**PAGE EXCERPT**.
******

Memory-Level Parallelism: Apple M2 vs. Apple M4

(lemire.me)

49 points | by zdw a day ago ago

9 comments

Lerc 20 hours ago

I feel like I just read the introduction to a really interesting article.

It really seemrd like there was more to be said there.

elteto 19 hours ago

Agreed, although that is his personal style. Most of his blog posts are interesting although short. I see them more as very well formatted musings.

[-]

Lerc 19 hours ago

It's not necessarily a bad thing, in-fact the world might benefit from more of this style. It's "here's some data, decide what it means for yourself"

I think the expectation of more comes from the experience of predominantly encountering articles with a different form.

[-]

smohare 17 hours ago

[dead]

ashvardanian 19 hours ago

It’s a very interesting benchmark (https://github.com/lemire/TestingMLP) — probably worth adding to the Phoronix or some wider suite.

Every couple of years I refresh my own parallel reduction benchmarks (https://github.com/ashvardanian/ParallelReductionsBenchmark), which are also memory-bound. Mine mostly focus on the boring simple throughput-maximizing cases on CPUs and GPUs.

******

**RECORDED INFORMATION**.
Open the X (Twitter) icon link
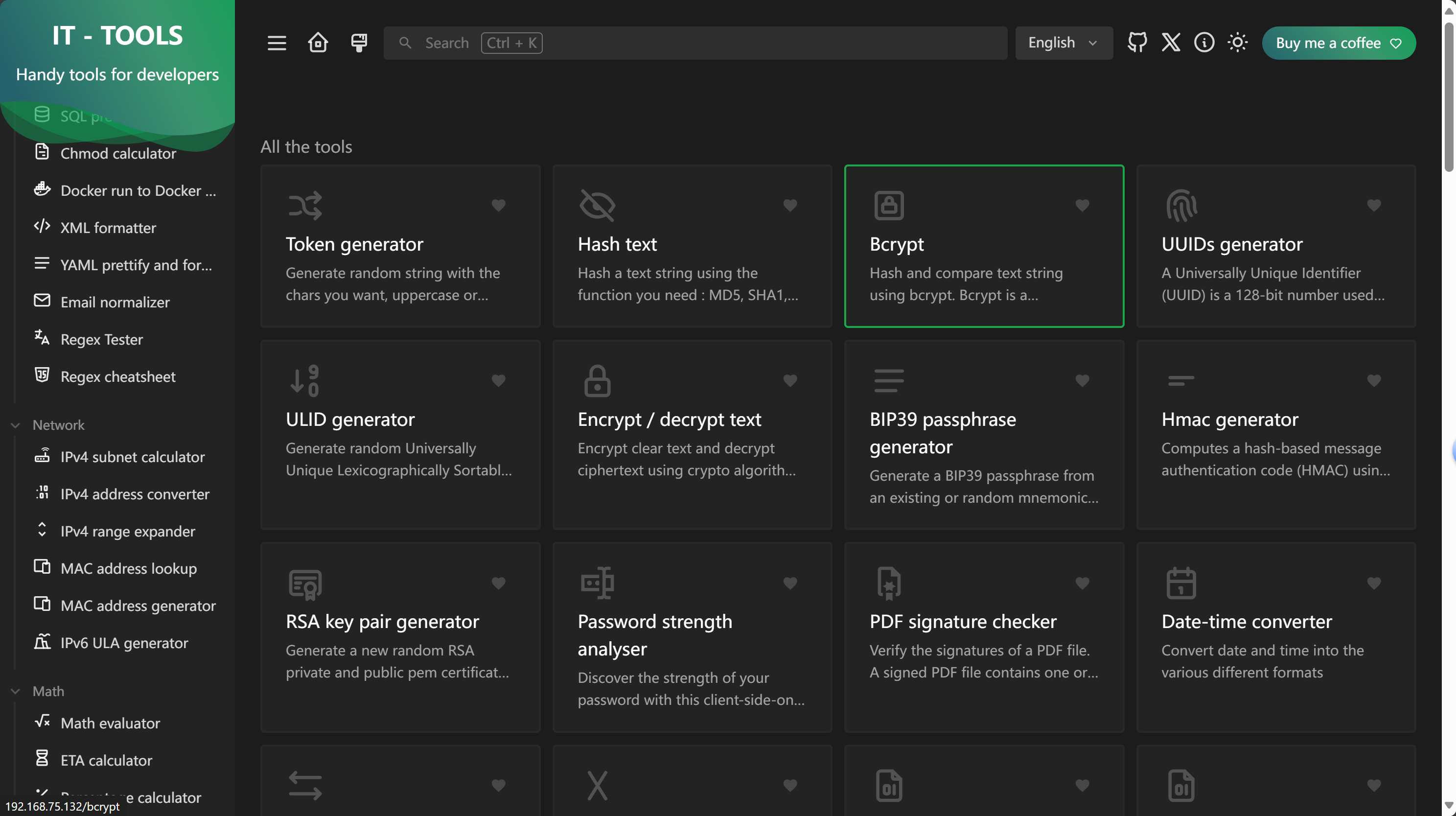(x=1171, y=43)
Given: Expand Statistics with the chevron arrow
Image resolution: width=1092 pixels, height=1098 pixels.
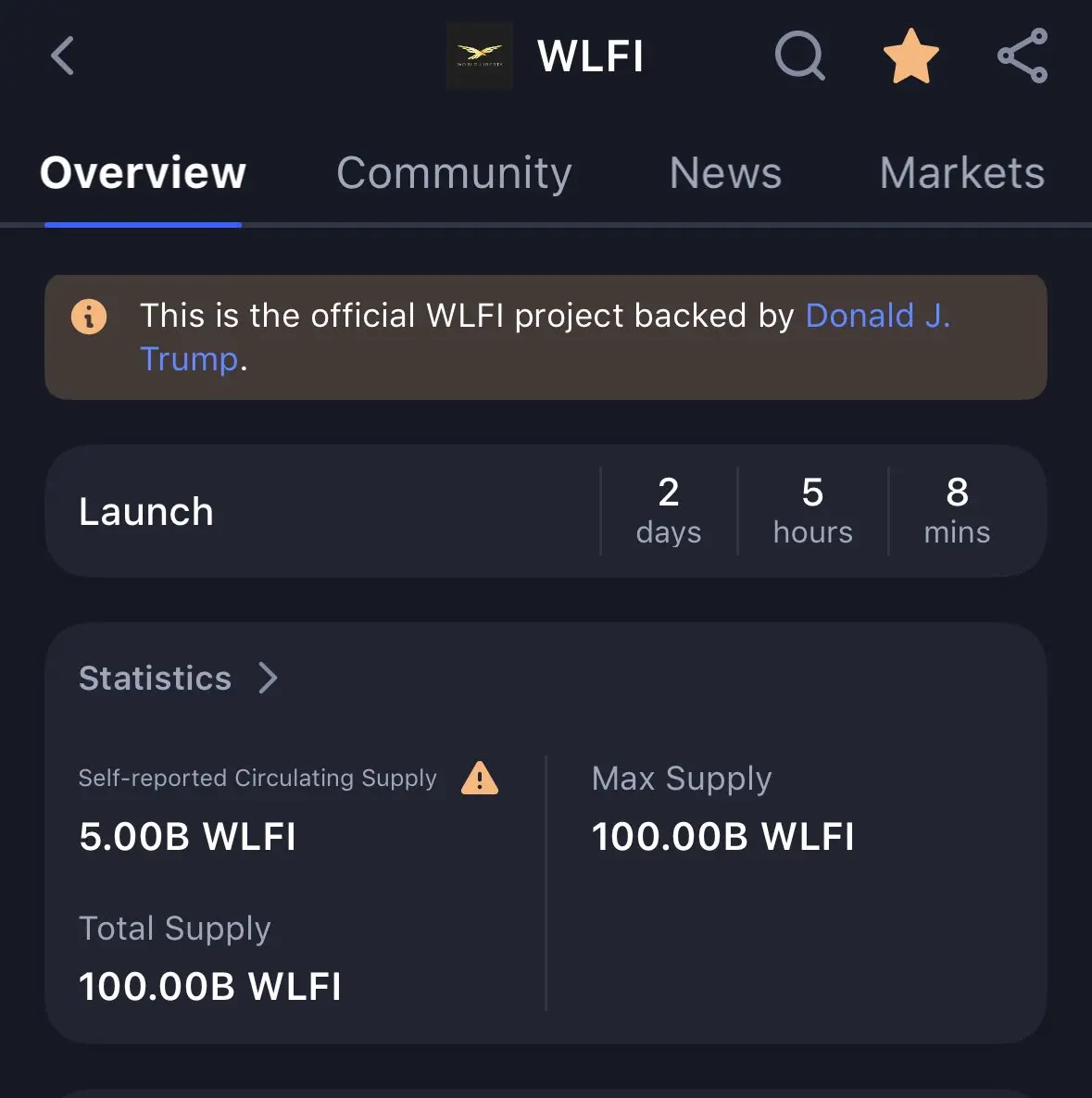Looking at the screenshot, I should click(268, 678).
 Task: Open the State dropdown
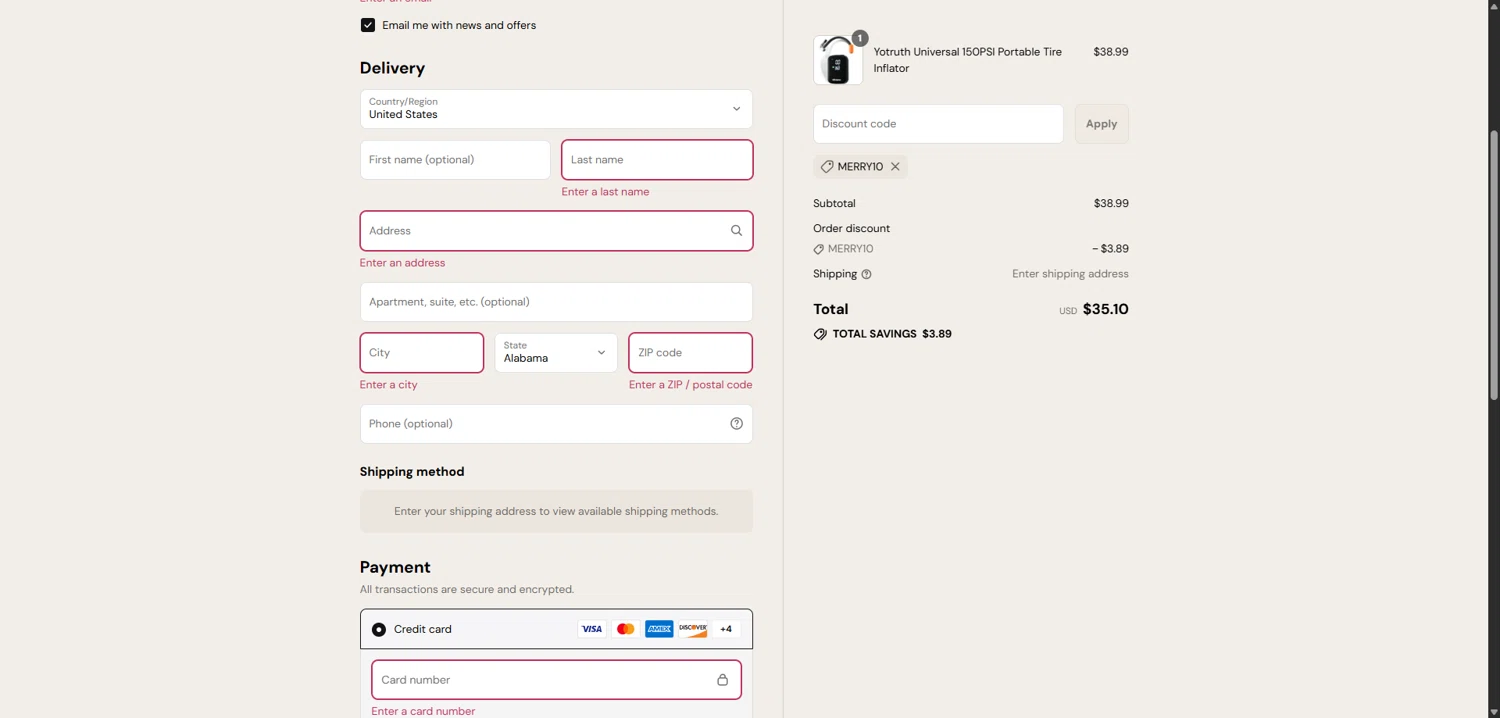(x=556, y=353)
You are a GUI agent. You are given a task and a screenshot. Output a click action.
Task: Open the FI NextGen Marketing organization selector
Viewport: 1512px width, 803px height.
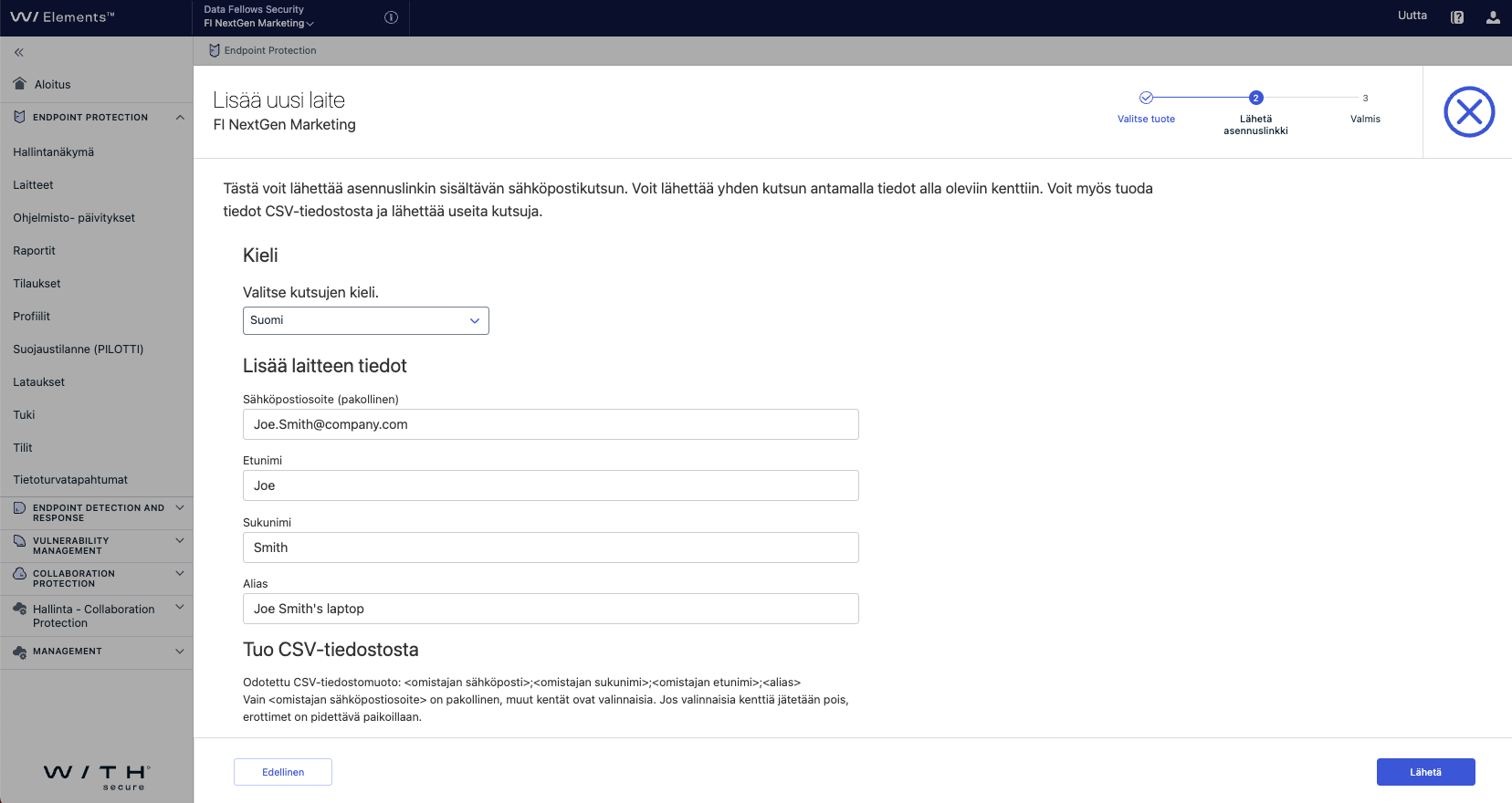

******

**CHALLENGES**.
(a) Reproduce the text of the thread on memory-level parallelism between "49 points |" and "well formatted musings.", inclusive.
(b) Write the next part of the thread on memory-level parallelism, picking up right after its final sentence.

**ANSWER LIST**.
(a)
49 points | by zdw a day ago ago

9 comments

Lerc 20 hours ago

I feel like I just read the introduction to a really interesting article.

It really seemrd like there was more to be said there.

elteto 19 hours ago

Agreed, although that is his personal style. Most of his blog posts are interesting although short. I see them more as very well formatted musings.

(b)
Lately, as GPUs are pulled into more general data-processing tasks, I keep running into non-coalesced, pointer-chasing patterns — but I still don’t have a good mental model for estimating the cost of different access strategies. A crossover between these two topics — running MLP-style loads on GPUs — might be exactly the benchmark missing, in case someone is looking for a good weekend project!

ericye16 19 hours ago

I wish the chart extended past 28, otherwise how do we know that it tops out there?

[-]

saagarjha 19 hours ago

You don't; the author explains that testing beyond that produces noise that makes it hard to analyze.

[-]

pixelpoet 18 hours ago

It's pretty trivial to keep randomising the array and plot some min/max bands, or just the average.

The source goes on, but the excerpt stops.